**What you need to do**
Set out the part of the listing that begins with the line containing "What do you see at coordinates (1772, 284)" and ends with the line containing "panel-1-chart-title: RHESSI PARTICLE_RATE" as a numbered list, skipping any blank lines. Include both of those lines and nothing outside that span.

Listing from a dataset:
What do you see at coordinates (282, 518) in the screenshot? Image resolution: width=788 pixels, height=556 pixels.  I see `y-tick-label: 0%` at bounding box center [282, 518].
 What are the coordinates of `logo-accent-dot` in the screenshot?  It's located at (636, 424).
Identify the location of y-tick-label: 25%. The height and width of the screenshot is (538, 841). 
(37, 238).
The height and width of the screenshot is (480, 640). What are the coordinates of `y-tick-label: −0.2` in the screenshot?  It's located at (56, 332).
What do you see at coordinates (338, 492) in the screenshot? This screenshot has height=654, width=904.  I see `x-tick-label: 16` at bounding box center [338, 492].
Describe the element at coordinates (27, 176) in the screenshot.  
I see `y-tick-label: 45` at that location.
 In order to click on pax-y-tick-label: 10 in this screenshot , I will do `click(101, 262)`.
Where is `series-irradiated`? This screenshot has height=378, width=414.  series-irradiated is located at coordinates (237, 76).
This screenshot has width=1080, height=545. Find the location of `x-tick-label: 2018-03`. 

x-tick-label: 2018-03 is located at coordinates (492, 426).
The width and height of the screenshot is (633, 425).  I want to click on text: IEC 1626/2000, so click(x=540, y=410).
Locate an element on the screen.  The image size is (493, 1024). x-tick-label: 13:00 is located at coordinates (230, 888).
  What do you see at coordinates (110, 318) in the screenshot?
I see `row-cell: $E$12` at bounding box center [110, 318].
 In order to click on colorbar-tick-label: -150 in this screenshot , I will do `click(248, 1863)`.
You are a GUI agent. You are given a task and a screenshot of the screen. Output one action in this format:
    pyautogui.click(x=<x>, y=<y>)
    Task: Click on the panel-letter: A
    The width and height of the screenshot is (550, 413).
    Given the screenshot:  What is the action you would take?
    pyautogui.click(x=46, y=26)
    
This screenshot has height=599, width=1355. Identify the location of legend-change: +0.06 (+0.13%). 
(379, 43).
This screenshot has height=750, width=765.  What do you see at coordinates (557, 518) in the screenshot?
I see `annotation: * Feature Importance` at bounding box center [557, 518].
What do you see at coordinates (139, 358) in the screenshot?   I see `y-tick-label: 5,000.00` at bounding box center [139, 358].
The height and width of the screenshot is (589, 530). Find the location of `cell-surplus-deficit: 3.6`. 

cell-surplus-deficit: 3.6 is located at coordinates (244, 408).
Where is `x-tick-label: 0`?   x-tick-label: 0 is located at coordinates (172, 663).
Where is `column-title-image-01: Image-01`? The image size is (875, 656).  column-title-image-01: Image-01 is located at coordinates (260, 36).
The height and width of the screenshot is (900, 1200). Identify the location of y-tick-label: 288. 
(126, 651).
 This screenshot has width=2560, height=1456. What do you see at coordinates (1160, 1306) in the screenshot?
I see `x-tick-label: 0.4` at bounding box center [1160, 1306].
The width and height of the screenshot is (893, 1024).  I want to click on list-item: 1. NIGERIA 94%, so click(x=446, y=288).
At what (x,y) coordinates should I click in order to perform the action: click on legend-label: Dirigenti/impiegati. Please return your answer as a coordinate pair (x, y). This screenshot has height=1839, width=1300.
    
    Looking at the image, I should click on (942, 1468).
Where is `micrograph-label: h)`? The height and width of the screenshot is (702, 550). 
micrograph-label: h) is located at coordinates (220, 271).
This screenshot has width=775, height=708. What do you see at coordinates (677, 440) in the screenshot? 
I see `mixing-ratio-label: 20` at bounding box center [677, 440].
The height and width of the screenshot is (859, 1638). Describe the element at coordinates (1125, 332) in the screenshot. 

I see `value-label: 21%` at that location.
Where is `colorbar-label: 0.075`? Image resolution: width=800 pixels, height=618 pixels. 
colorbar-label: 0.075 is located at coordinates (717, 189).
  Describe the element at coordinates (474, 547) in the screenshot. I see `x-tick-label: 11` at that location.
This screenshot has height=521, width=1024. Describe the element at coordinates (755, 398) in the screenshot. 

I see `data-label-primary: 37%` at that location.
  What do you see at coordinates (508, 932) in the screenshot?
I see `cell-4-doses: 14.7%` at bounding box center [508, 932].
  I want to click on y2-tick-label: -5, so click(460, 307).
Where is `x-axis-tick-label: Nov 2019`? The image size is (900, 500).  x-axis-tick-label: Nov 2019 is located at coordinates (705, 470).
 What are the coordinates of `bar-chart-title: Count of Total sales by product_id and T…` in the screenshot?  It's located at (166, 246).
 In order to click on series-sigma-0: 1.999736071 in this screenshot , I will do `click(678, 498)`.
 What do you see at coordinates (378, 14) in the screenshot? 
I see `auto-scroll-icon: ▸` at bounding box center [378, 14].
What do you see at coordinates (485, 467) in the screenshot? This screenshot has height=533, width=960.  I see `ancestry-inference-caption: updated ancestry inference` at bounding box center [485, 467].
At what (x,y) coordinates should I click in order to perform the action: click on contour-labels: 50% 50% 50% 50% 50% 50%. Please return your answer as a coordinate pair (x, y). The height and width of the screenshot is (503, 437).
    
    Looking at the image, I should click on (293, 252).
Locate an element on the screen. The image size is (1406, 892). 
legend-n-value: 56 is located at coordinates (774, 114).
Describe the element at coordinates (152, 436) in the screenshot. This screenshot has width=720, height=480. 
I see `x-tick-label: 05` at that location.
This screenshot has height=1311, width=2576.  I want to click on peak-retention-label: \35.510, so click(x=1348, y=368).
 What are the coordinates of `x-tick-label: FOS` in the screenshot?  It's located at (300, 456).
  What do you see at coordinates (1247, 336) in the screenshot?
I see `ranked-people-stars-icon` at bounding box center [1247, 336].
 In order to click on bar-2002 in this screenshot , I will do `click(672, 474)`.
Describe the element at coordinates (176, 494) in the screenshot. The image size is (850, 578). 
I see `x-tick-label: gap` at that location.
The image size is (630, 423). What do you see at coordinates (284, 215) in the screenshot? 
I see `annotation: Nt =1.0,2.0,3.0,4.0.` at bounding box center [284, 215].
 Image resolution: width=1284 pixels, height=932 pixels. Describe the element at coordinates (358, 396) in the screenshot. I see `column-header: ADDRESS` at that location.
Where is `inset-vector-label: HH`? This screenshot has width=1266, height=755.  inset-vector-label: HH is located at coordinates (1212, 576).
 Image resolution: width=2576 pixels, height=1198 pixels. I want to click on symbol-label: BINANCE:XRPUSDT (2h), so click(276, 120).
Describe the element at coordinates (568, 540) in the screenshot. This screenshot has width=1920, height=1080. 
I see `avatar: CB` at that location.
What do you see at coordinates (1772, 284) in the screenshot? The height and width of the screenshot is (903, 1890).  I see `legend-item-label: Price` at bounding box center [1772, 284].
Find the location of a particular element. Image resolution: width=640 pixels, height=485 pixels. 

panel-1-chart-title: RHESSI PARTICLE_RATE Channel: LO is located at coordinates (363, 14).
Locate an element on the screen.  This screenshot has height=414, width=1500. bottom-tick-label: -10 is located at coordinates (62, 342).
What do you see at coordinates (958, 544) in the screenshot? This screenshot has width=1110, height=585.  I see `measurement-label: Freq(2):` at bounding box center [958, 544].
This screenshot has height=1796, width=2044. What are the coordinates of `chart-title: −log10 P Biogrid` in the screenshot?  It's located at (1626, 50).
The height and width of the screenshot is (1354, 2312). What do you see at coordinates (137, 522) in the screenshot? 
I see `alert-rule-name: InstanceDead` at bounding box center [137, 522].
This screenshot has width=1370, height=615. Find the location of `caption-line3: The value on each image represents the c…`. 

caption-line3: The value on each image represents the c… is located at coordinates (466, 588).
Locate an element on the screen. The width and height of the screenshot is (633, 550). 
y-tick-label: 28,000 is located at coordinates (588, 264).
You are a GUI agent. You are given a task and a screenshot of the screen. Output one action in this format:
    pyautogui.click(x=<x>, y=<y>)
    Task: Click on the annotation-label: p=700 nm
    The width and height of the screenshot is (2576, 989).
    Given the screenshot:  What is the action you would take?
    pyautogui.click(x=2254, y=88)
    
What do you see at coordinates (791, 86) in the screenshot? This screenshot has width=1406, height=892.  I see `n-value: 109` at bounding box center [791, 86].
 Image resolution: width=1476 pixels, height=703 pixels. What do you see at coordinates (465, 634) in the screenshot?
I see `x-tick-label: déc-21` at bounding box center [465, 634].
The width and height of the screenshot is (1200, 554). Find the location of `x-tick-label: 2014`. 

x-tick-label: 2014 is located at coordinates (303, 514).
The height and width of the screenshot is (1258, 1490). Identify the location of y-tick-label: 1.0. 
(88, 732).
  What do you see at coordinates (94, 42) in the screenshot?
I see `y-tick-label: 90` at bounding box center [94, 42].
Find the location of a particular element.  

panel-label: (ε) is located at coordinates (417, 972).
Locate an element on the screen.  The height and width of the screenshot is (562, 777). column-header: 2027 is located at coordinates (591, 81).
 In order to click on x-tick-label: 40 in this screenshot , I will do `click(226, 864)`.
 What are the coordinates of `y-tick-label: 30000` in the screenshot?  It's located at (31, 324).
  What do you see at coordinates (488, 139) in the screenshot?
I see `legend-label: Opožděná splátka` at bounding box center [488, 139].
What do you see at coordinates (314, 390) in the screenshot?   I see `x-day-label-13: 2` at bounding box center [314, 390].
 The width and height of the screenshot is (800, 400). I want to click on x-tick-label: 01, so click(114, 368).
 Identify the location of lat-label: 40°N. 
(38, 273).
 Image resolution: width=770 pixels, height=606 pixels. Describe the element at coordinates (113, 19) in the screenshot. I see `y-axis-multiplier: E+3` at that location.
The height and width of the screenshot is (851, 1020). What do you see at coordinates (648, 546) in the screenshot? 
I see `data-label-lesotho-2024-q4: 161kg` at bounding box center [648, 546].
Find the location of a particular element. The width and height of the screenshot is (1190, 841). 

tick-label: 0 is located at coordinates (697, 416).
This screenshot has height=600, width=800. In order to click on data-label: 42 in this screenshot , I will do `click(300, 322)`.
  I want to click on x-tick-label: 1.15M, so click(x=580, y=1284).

**Result below**
1. What do you see at coordinates (1772, 284) in the screenshot? The height and width of the screenshot is (903, 1890).  I see `legend-item-label: Price` at bounding box center [1772, 284].
2. Find the location of a particular element. Image resolution: width=640 pixels, height=485 pixels. 
3. panel-1-chart-title: RHESSI PARTICLE_RATE Channel: LO is located at coordinates (363, 14).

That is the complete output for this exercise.